There is a simple test for the mass adoption of any technology.

Try to explain it to her friend without slides and jargon.

“I just want to transfer money to you.”

Do not invest.

Do not farm.

Just transfer.

And it is at this point that most crypto products start to "fall apart."

Because instead of “sent - received” clarifications appear. Many clarifications.

  • In which network?

  • How to pay the fee?

  • Why isn't it arriving?

  • Why does the address seem the same, but isn't?

P2P transfers are the simplest scenario.

And at the same time the harshest for UX.

Why P2P is the mass case

Because it doesn't require explanations.

People already know how to transfer money to each other.

They just want it to work reliably and without surprises.

Stablecoins make sense here.

You don't think about the exchange rate.

You don't calculate 'how much will it be in 10 minutes'.

You just send the amount.

Where is Plasma here

@Plasma looks at P2P not as 'just another function', but as a basic scenario.

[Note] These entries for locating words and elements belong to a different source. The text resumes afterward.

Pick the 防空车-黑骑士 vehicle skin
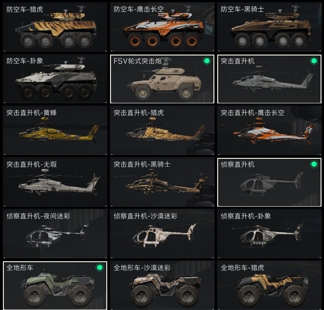point(269,27)

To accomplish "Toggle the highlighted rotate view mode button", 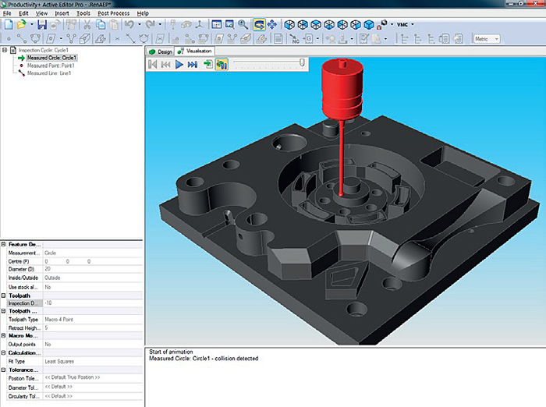I will 259,24.

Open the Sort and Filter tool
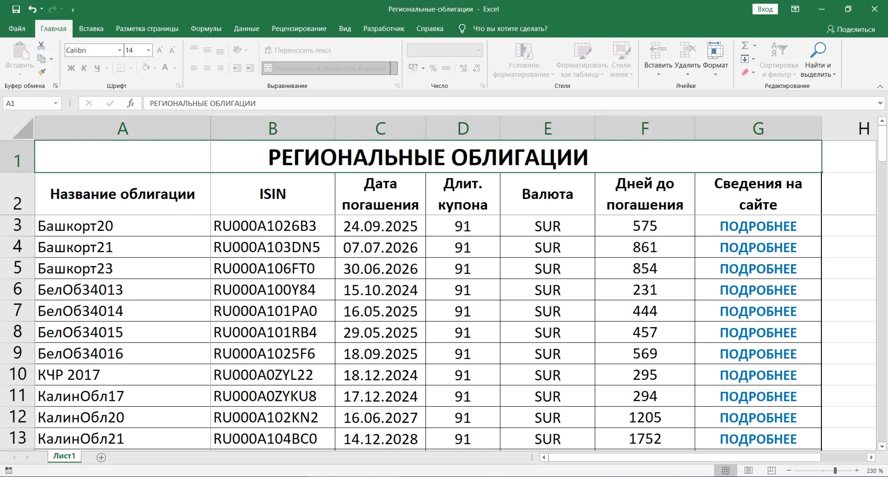click(x=779, y=58)
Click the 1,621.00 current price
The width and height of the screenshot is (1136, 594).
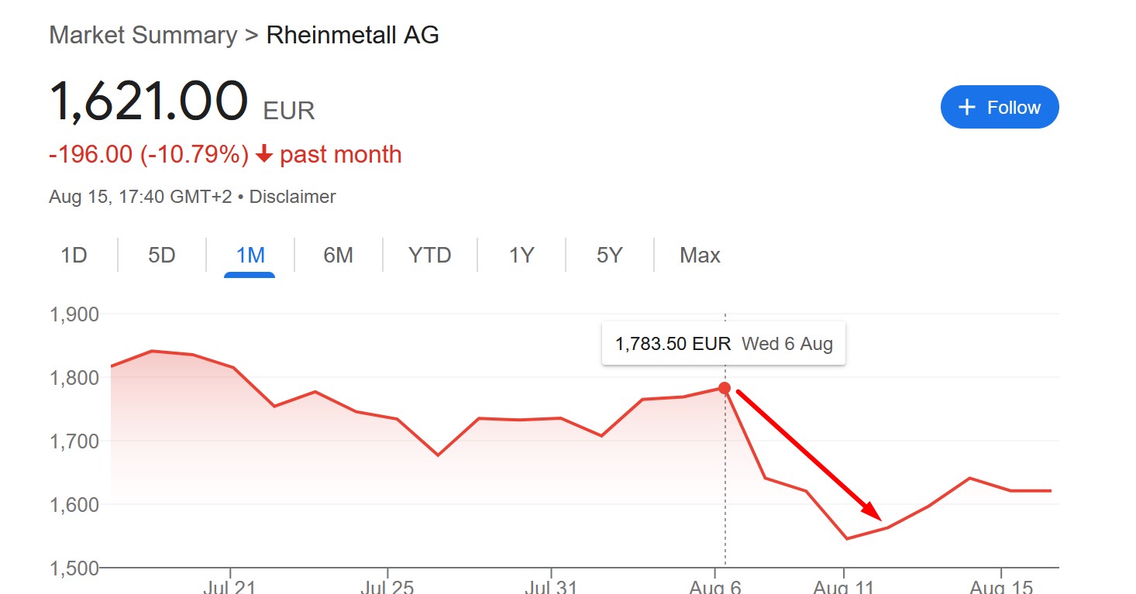pos(148,102)
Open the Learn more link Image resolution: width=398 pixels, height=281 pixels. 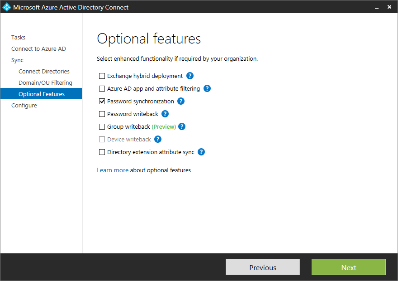click(113, 170)
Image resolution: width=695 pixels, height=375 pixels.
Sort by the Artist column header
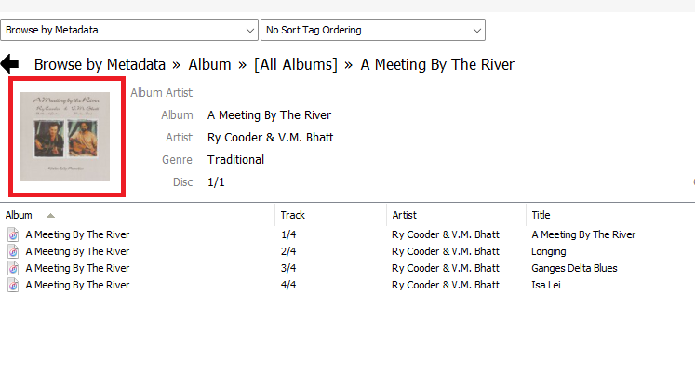[405, 215]
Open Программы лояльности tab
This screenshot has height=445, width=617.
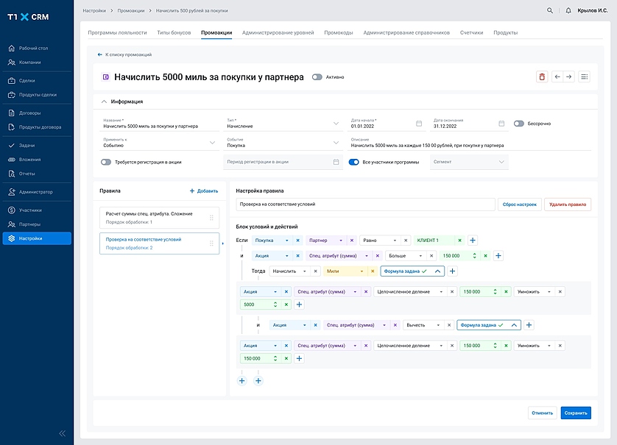click(x=117, y=33)
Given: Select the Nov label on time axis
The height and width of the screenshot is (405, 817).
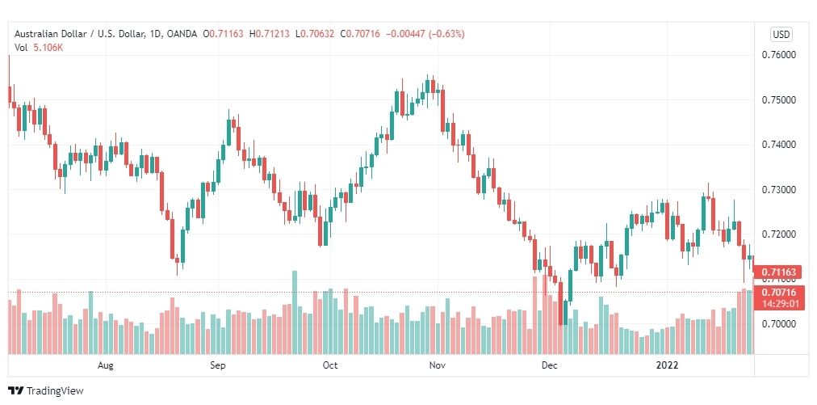Looking at the screenshot, I should [437, 365].
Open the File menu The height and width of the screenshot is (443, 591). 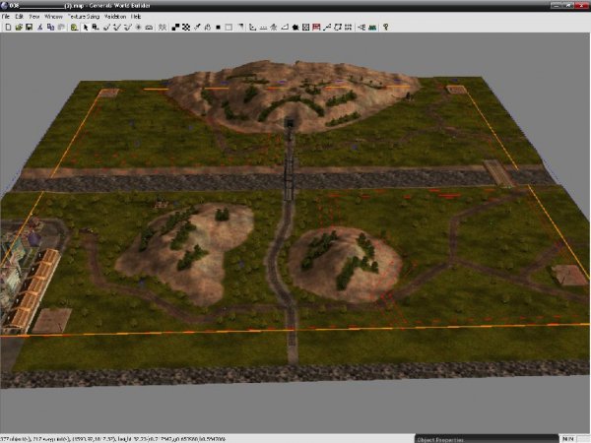(6, 17)
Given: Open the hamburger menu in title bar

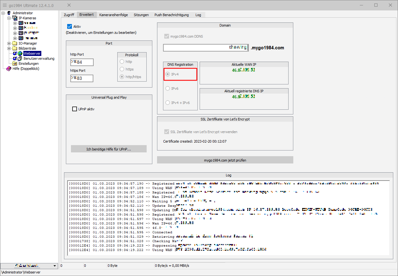Looking at the screenshot, I should 5,5.
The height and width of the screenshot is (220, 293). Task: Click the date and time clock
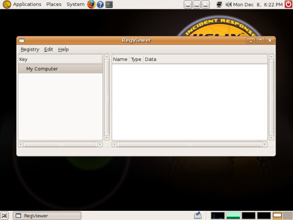pos(258,5)
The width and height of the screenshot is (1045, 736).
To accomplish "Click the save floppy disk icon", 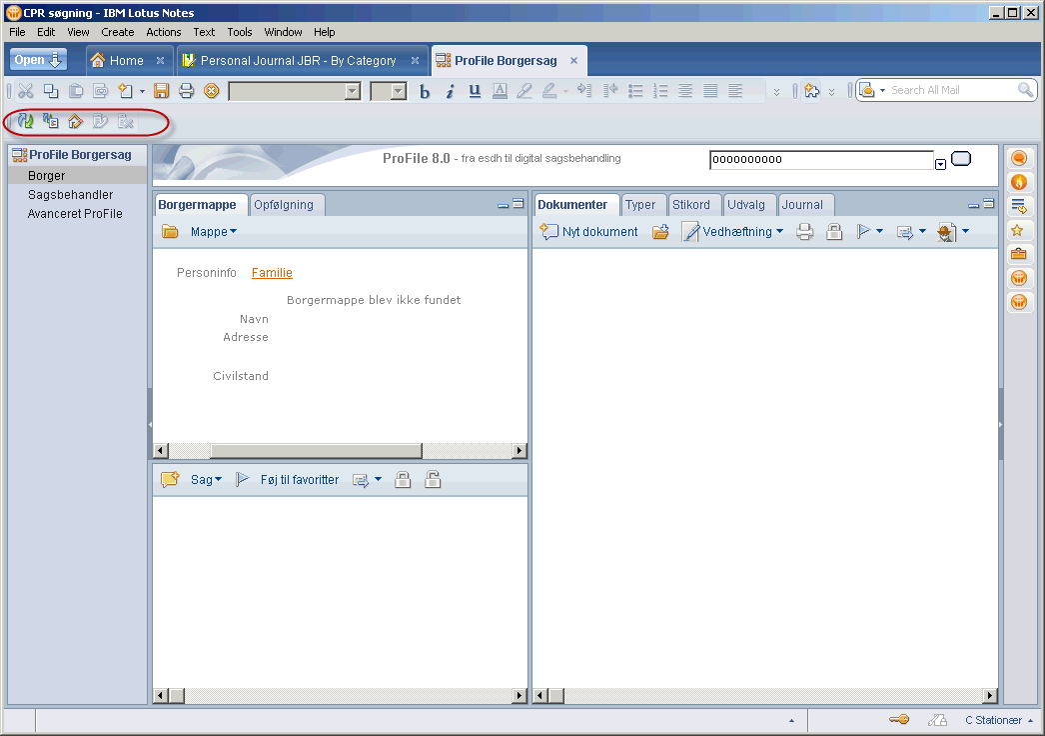I will [161, 91].
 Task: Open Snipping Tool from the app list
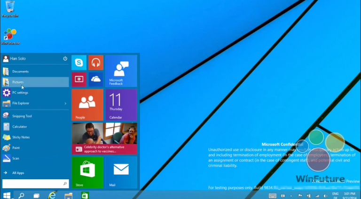pyautogui.click(x=22, y=116)
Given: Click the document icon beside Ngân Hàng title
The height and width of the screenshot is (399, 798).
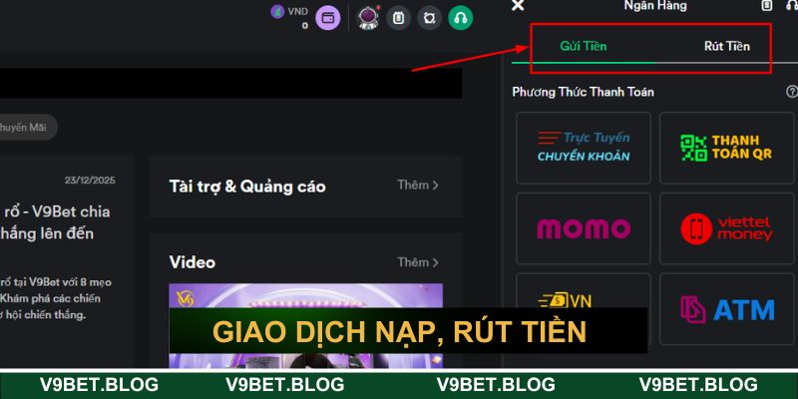Looking at the screenshot, I should (766, 6).
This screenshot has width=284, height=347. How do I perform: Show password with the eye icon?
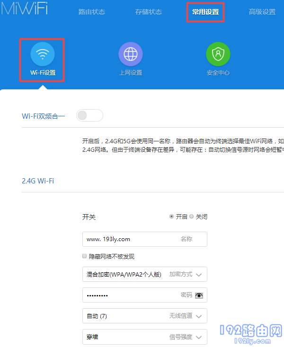coord(199,295)
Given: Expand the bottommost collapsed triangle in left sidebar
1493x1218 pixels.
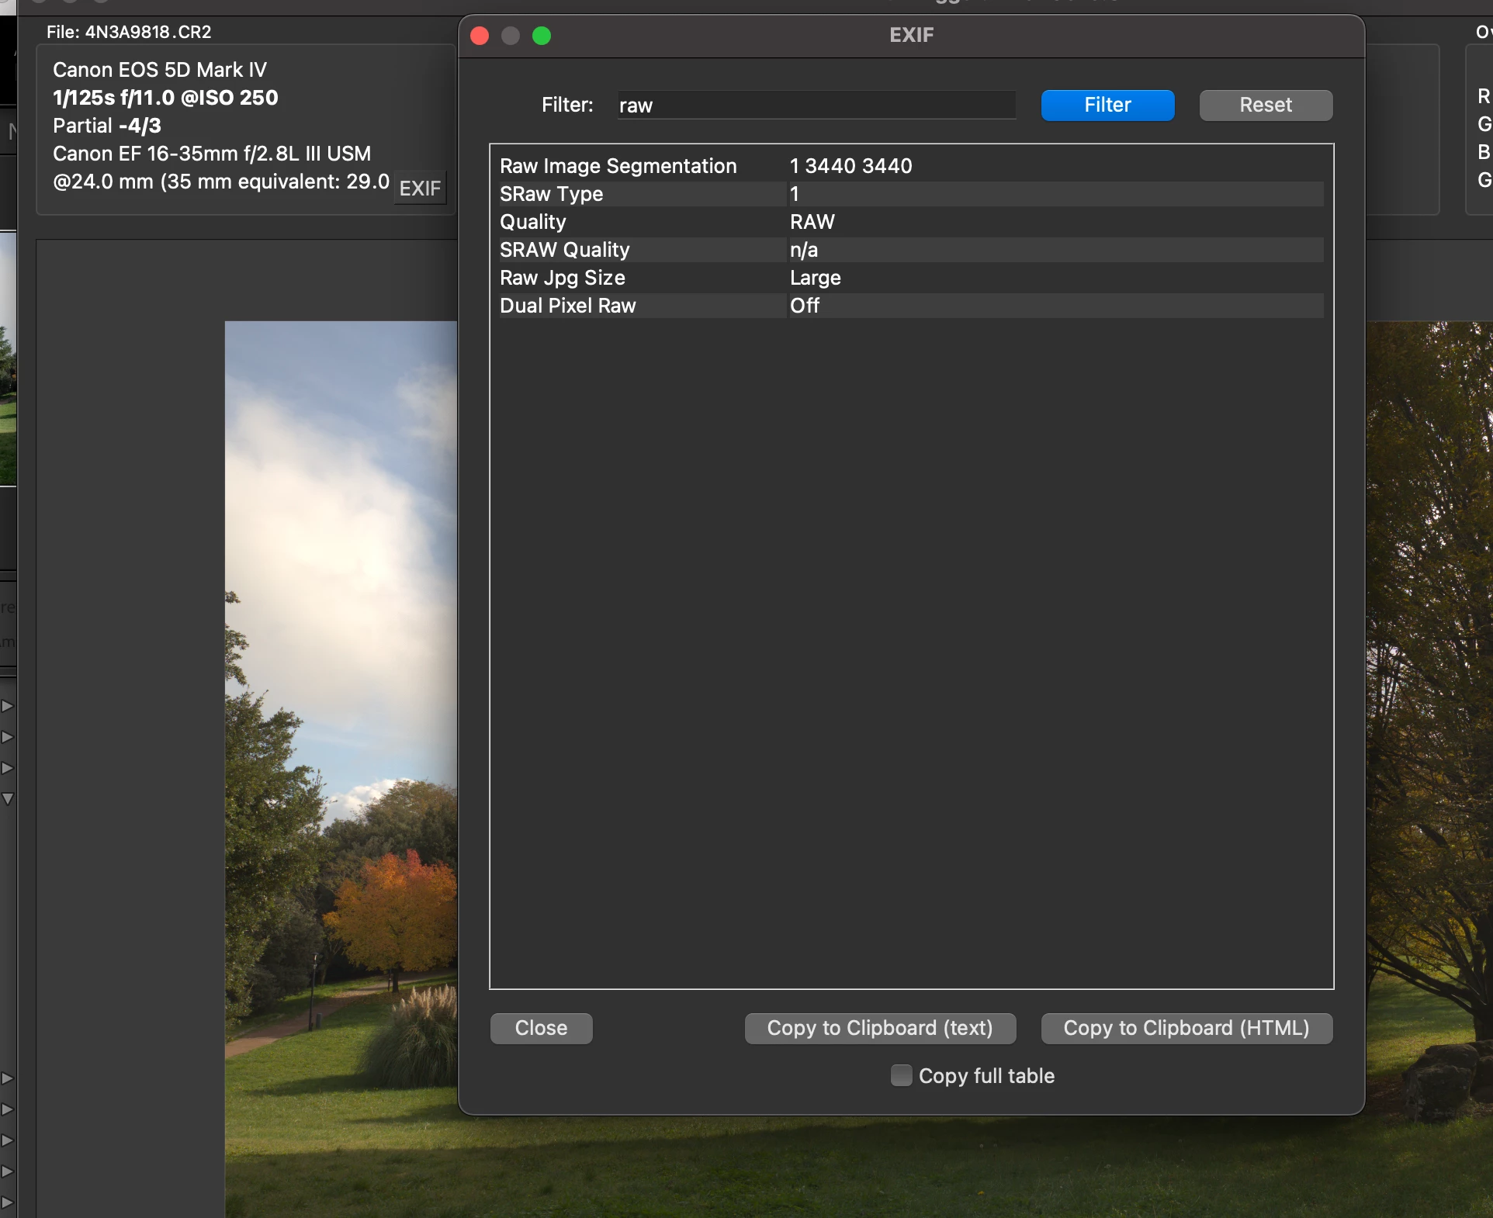Looking at the screenshot, I should click(8, 1202).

The same one that should work without instructions.

The idea is simple to the point of banality:

If a person sends a stablecoin, they shouldn't feel like they're going through a quest.

Without separate tokens 'for the service'.

Without guessing whether it has arrived.

Without fear of making mistakes in the details.

👉 It's not about revolution. It's about normality.

A small but important note

Does Plasma solve all P2P problems once and for all?

I wouldn't phrase it like that.

But the trick is to make a simple scenario truly simple - it looks great.

Especially against the backdrop of an industry that has been complicating the obvious for years.

And perhaps it is from such 'boring' transfers between people that real Web3 usage begins.